Бакалавриат
2022/2023




Введение в многомерный статистический анализ
Лучший по критерию «Полезность курса для Вашей будущей карьеры»
Лучший по критерию «Полезность курса для расширения кругозора и разностороннего развития»
Лучший по критерию «Новизна полученных знаний»
Статус:
Курс по выбору (Политология)
Направление:
41.03.04. Политология
Кто читает:
Кафедра высшей математики
Где читается:
Факультет социальных наук
Когда читается:
2-й курс, 3, 4 модуль
Формат изучения:
без онлайн-курса
Охват аудитории:
для своего кампуса
Язык:
русский
Кредиты:
5
Контактные часы:
78
Программа дисциплины
Аннотация
Данный курс знакомит студентов с основами линейной алгебры и матричных операций, а также их приложениями к статистическому анализу. В курсе рассматриваются такие темы, как матрицы и операции с ними, определитель, базис линейного пространства, ортогональность и метод наименьших квадратов, спектральное и сингулярное разложения матрицы; подробно рассматриваются методы снижения размерности признакового пространства и кластерного анализа.
Рекомендуемым (но необязательным) пререквизитом для освоения дисциплины является дисциплина "Теория вероятностей и математическая статистика" (ТВиМС-2). Если студент выбирает дисциплину без предварительного изучения ТВиМС-2, то студенту необходимо самостоятельно изучить метод максимального правдоподобия в оценивании параметров, а также распределение хи-квадрат.
В случае возникновения конкурса при отборе на дисциплину студенты ранжируются по средней оценке за дисциплины "Введение в теорию вероятностей и математическую статистику" (ТВиМС-1, 1 курс) и "Введение в регрессионный анализ" (2 курс).
Цель освоения дисциплины
- Овладеть знаниями в области математической статистики и многомерных методов анализа, необходимыми в социальных науках.

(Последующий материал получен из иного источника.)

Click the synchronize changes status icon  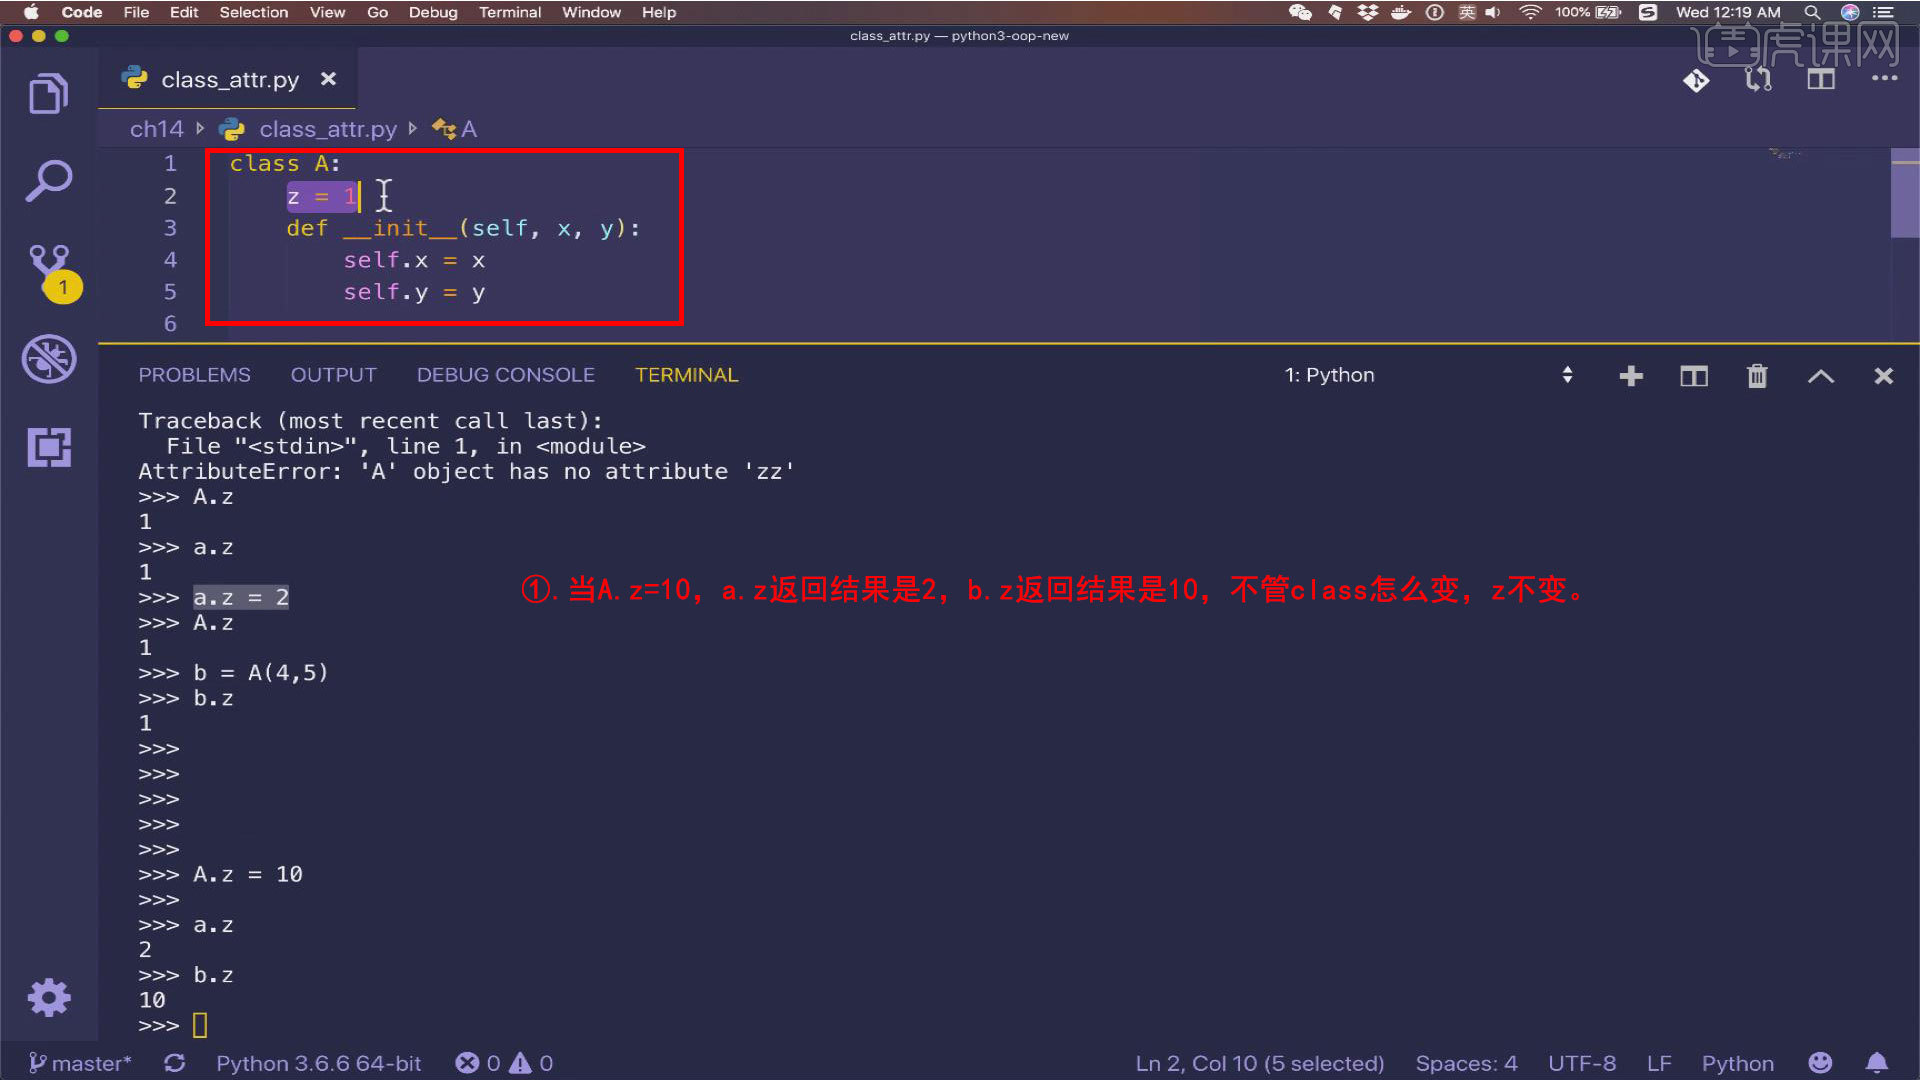click(x=174, y=1063)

- Знакомство студентов с основными понятиями линейной алгебры и основными операциями с матрицами
- Формирование представлений о применении матриц и операций с ними в анализе данных
Планируемые результаты обучения
- Корректно применяет и интерпретирует результаты кластерного анализа
- Корректно применяет и интерпретирует результаты метода главных компонент
Содержание учебной дисциплины
- Модель множественной линейной регрессии. Повторение.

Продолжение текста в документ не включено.